[Texto fornecido]:

-- -- --

GOVERNO AVALIA CENÁRIOS COM NOVAS USINAS NUCLEARES NO PAÍS, MAS VÊ DIFICULDADES PARA EXPANDIR FONTE HIDRELÉTRICA
Por Davi de Souza (davi@petronoticias.com.br) –
Na segunda parte da nossa entrevista com o presidente da Empresa de Pesquisa Energética (EPE), Thiago Barral, vamos abordar sobre o futuro de dois tipos de empreendimentos de geração firme de energia. O primeiro deles é o nuclear. Para Barral, existe o desafio de curto prazo que é a conclusão de Angra 3. E o sucesso da estratégia para a conclusão da planta trará à tona a discussão da ampliação do desenvolvimento de novas usinas do tipo no Brasil. “Estamos fazendo estudos de oferta de eletricidade no horizonte de 2050. Em alguns cenários, estamos trabalhando com novas usinas nucleares, para avaliar qual o custo dessa solução em comparação com outras e seu impacto nas emissões”, detalhou. Se o cenário para a geração termonuclear é animador, o mesmo não se pode dizer para as fontes hidrelétricas. “Para você ter ideia, 75% do potencial hidrelétrico mapeado hoje (52 GW) afeta diretamente unidades de conservação ou terras indígenas e quilombolas – áreas legalmente protegidas”, revelou Barral. O gestor ainda acrescenta que o país dificilmente terá condições de contar com usinas de grandes reservatórios em seu planejamento. “Se algumas delas se viabilizarem, serão muito bem-vindas. No entanto, estamos buscando estratégias para contornar essa carência de novos reservatórios”, conclui.

-- -- --

[Material fornecido]:

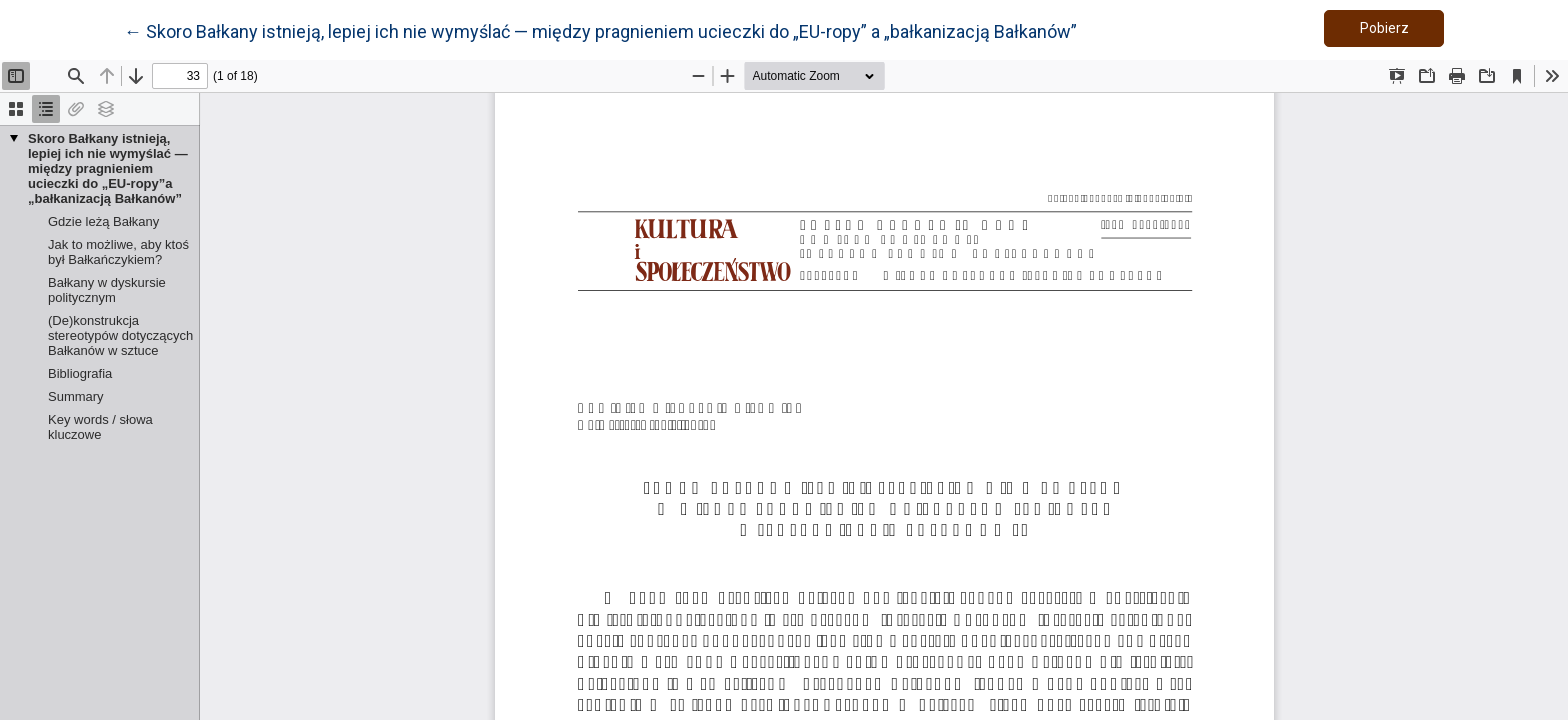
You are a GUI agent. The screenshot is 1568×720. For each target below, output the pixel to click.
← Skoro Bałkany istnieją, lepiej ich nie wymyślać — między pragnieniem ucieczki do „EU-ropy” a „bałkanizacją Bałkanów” (600, 30)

-- -- --

[Enunciado]:
Diga se cada afirmação abaixo está de acordo com o texto fornecido, respondendo sim ou não e citando literalmente as palavras do texto que decidem a resposta.
1. A EPE realiza estudos de oferta de eletricidade com horizonte em 2050.
2. Metade do potencial hidrelétrico mapeado afeta áreas legalmente protegidas.
3. Segundo Barral, o país certamente poderá contar com usinas de grandes reservatórios em seu planejamento.

[Resposta]:
1. Sim: “Estamos fazendo estudos de oferta de eletricidade no horizonte de 2050.”
2. Não: “75% do potencial hidrelétrico mapeado hoje (52 GW) afeta diretamente unidades de conservação ou terras indígenas e quilombolas – áreas legalmente protegidas”
3. Não: “o país dificilmente terá condições de contar com usinas de grandes reservatórios em seu planejamento”